The site of the Governor's House slopes downwards from Sovetskaya Street at its western end. The basement facing that street becomes the ground floor of the building as it extends to the east along Tukayeva Street, where that floor is notable for the austerity and rigour of its rustic design. Also facing Tukayeva Street is the entrance to the building, which is sheltered by a large cast-iron decorative canopy. The two floors above that level face both streets, and are more elegant, with decorative mouldings and, on the top floor, arched windows.

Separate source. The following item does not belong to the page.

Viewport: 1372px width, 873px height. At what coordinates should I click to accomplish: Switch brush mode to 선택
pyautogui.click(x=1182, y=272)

Initially, the house's interior configuration was that of a residential building: the main floor, at the Sovetskaya Street level, featured a drawing room, study and a hall, with the bedroom located in the mezzanine. Below that level were the kitchen, laundry and other utility rooms. At the time the house became the governor's residence, the city lacked a theatre building, and therefore the house also featured a stage with decorations, boxes and even green rooms. Later, an office and a two-story gallery were attached to the eastern end of the house, and its interior was reconstructed.